Hi Little0ne,
your description fits the dynamic of a BPD-BPD relationship in that it is highly volatile. Both sides struggle with their own emotions and can't handle much invalidation from the other side. We all agree invalidation is bad but life throws us a few curve-balls and handling them often makes or breaks an otherwise healthy relationship.
How do I make this work? I really really want to make this work. How do you guys handle your BPD partner, even if they trigger you? How should I look at myself to get a better grip on the relationship? I want to be with him.
we mostly don't handle our partner but handle ourselves. There is a lot of writing on problems with our partners and discussion of it but in the end how do we affect change? Ourselves is the only bit one can handle in any case. I tell this non members all the time, I tell this to you and sometimes I have to tell this myself. The situation may be overwhelming but then the only tool at hand fully under control is myself. That may sound frustrating but then this focus can also be quite liberating.
You will feel often and the end of your rope and have
little energy and even less patience to fix your partner. Boundaries, what you do and
more importantly what you don't do are important to save yourself what little you have and use it to the best ends.
BPD is not a choice and dealing with it is very hard. Still for BPD there are working therapy paths, DBT among them which are quite effective. BPD is one of the mental conditions where therapy has such a sustained impact that a big percentage won't fit BPD diagnostic criteria after therapy. This board can't help you dealing with your own BPD or your BPD related eating disorder. For this you need therapy.
This board could help you dealing with your partner - so therapy can focus on dealing with yourself.

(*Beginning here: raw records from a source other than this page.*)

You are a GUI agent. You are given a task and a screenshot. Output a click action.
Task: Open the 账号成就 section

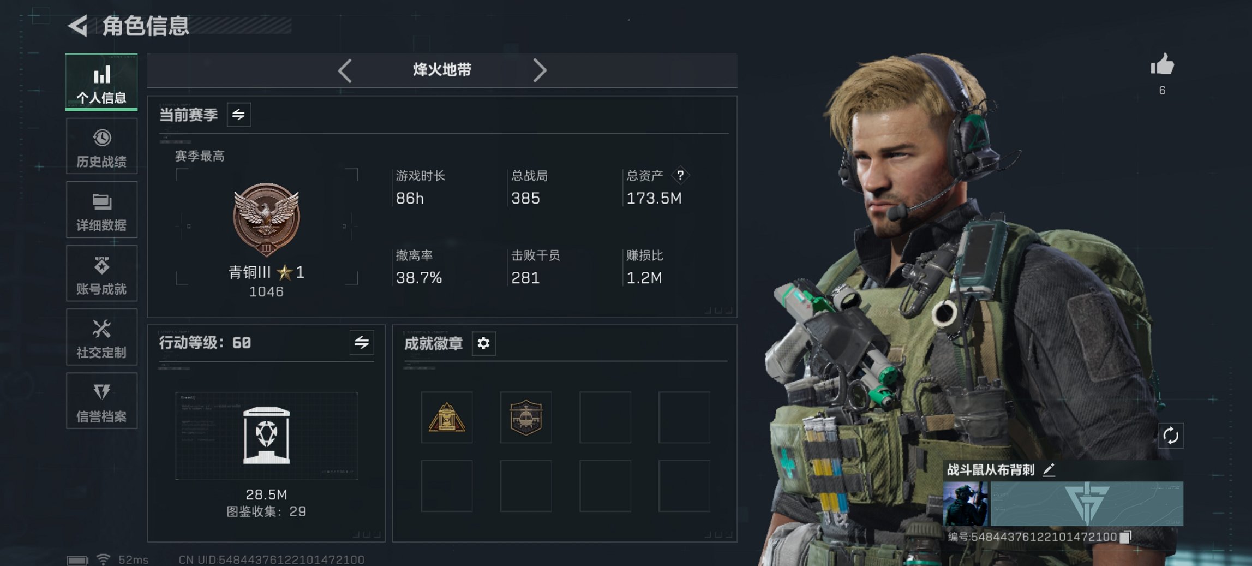click(101, 273)
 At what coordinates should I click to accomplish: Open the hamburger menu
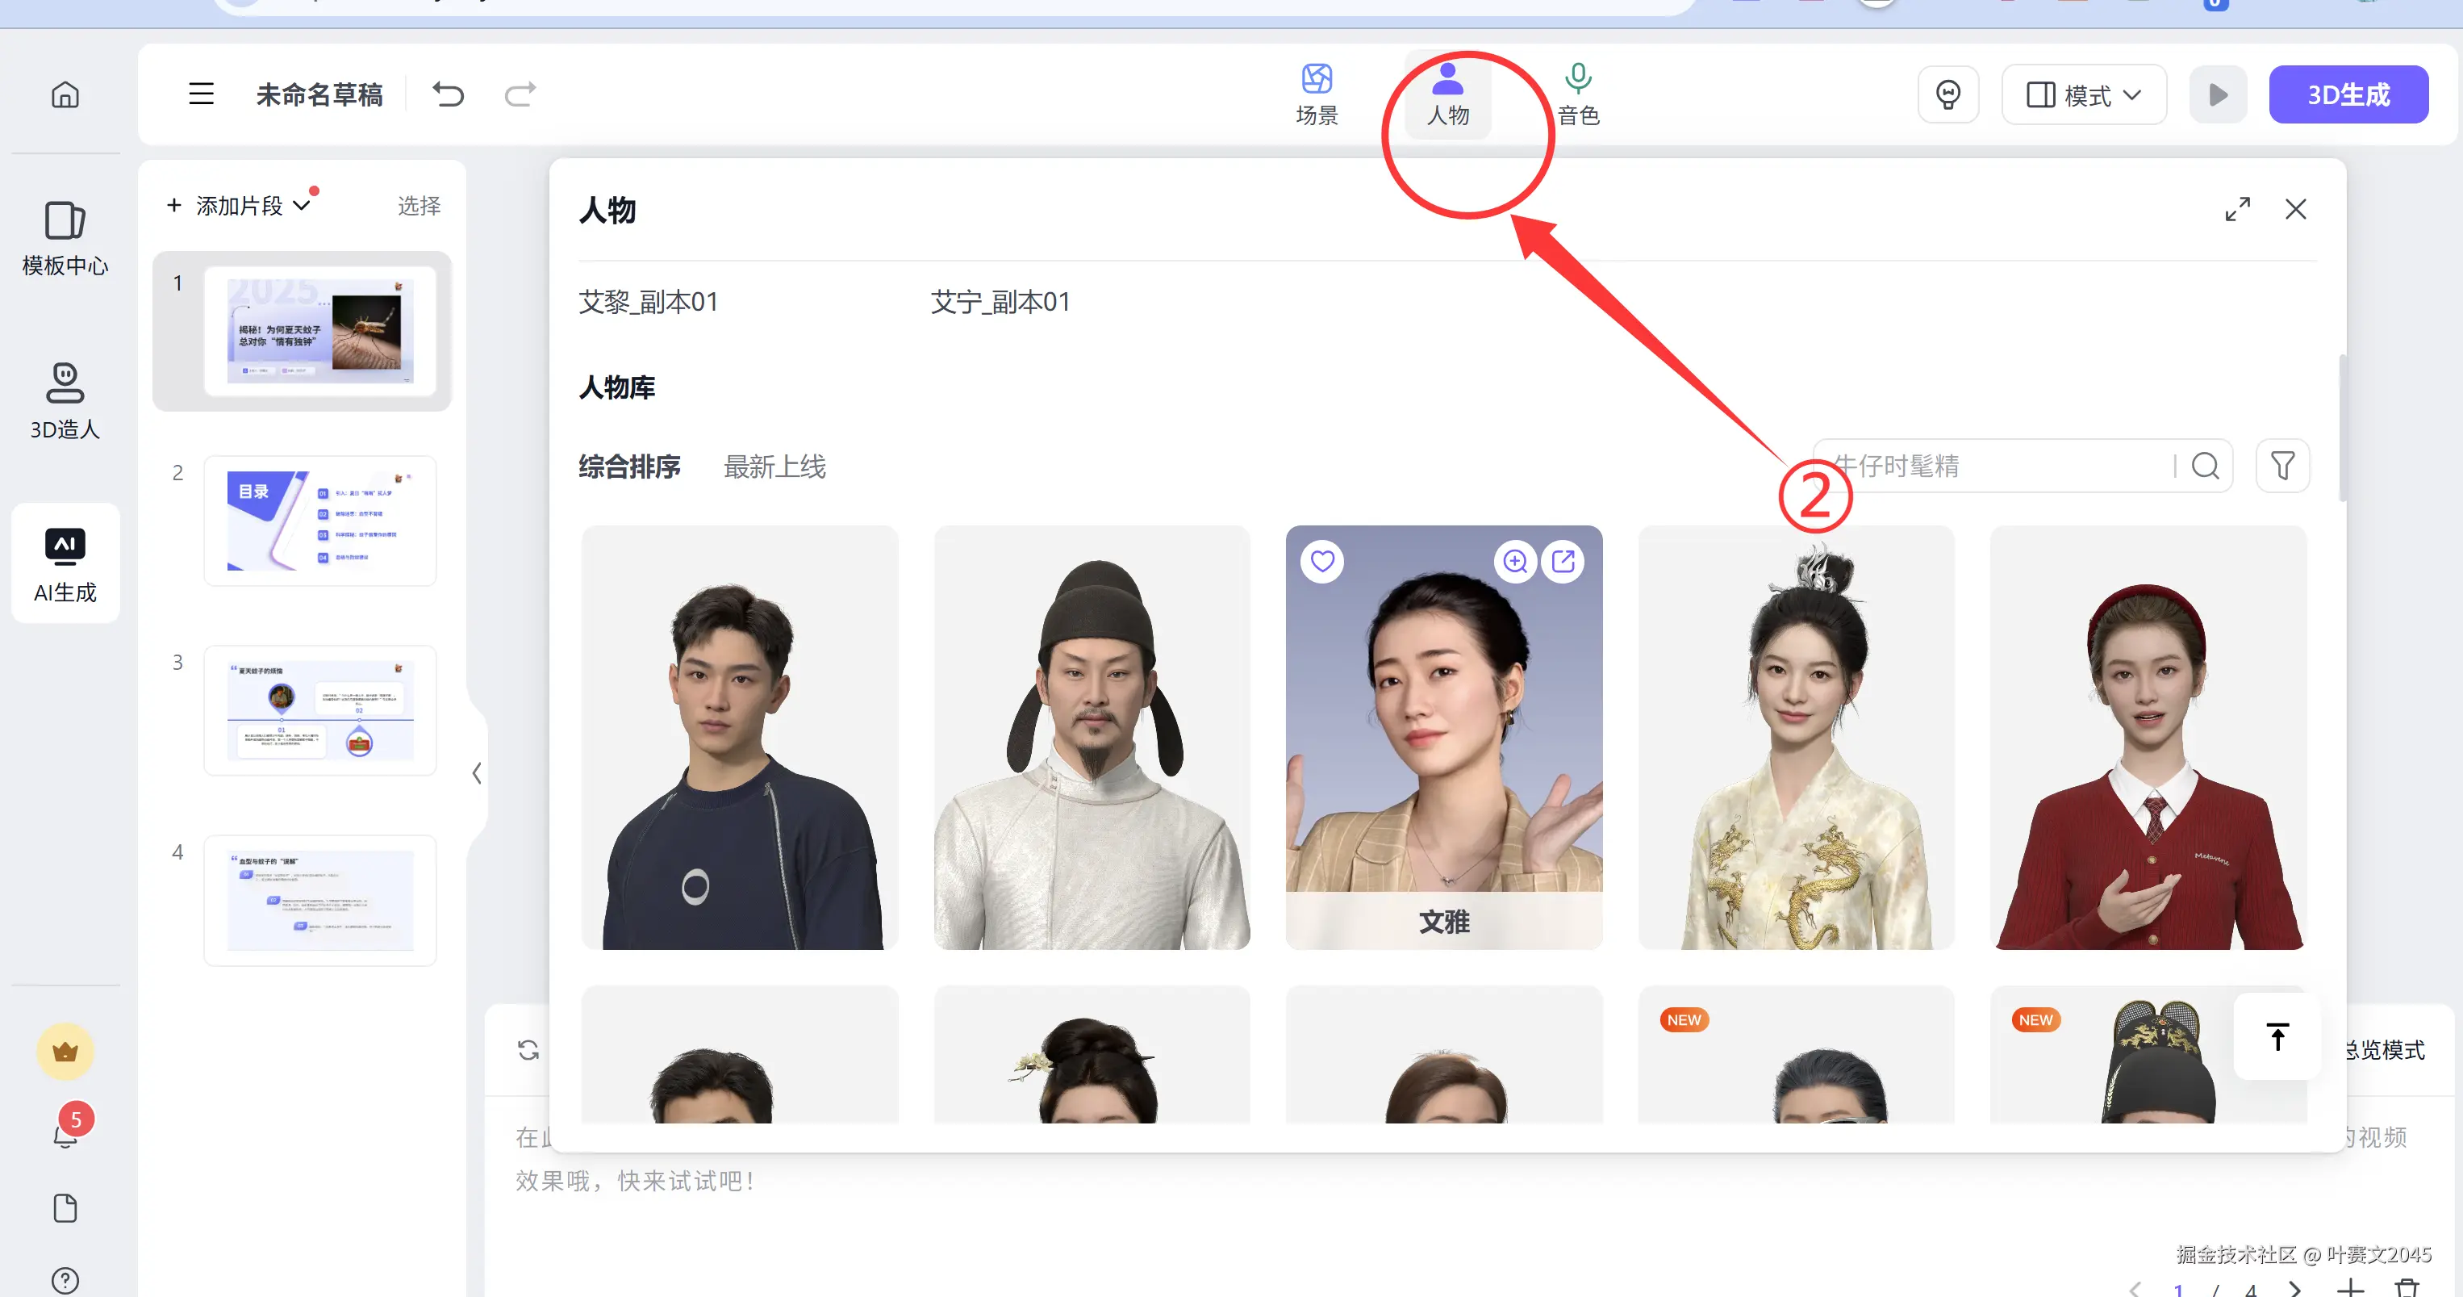pos(201,94)
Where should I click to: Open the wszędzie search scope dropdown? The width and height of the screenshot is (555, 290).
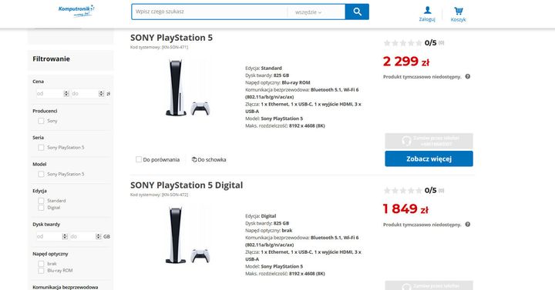(308, 12)
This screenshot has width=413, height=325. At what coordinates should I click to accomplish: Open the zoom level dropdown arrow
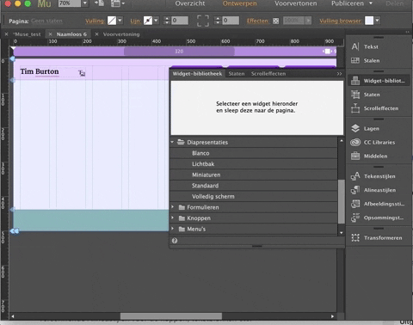pos(85,3)
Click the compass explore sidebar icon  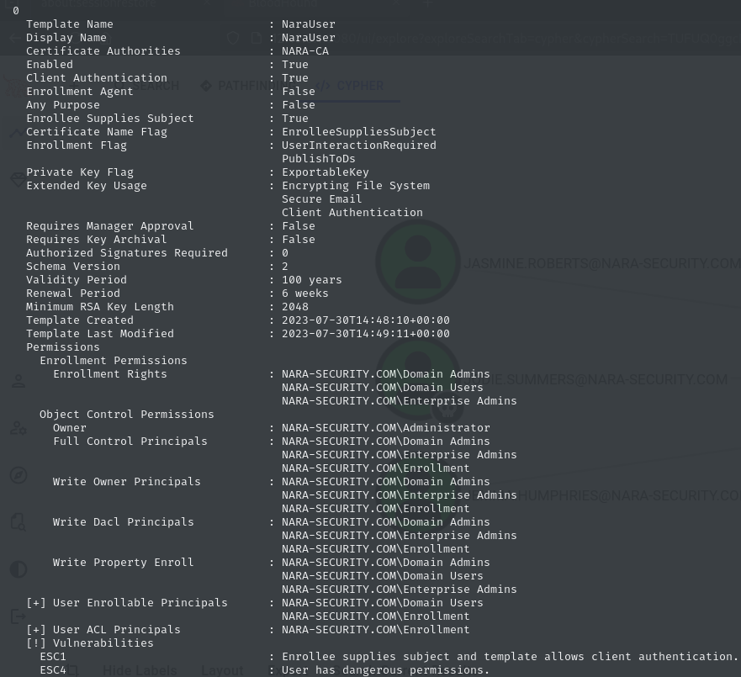[18, 475]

LittleOne - what you need is DBT based skills. Skills that are very, very valuable in general (a lot of leadership/management training is quite similar) but due to your BPD are vital for yourself. Learning skills takes dedication, time, practice and a guide. There is no shortcut to it. DBT based skill will help you both for dealing with yourself and dealing with your partner (and school/job).
This board can help you learning validation and boundary skills for dealing with your partner. But without you doing the work for yourself and learning the same skills in a different context and applying them to yourself it will be for naught. You are asking the right questions "way that I can handle these thoughts". The answer is learning DBT with a therapist who can guide you through the process.
Learning better emotional self management and behavioral skills is a choice.
Are you or your partner diagnosed and in therapy?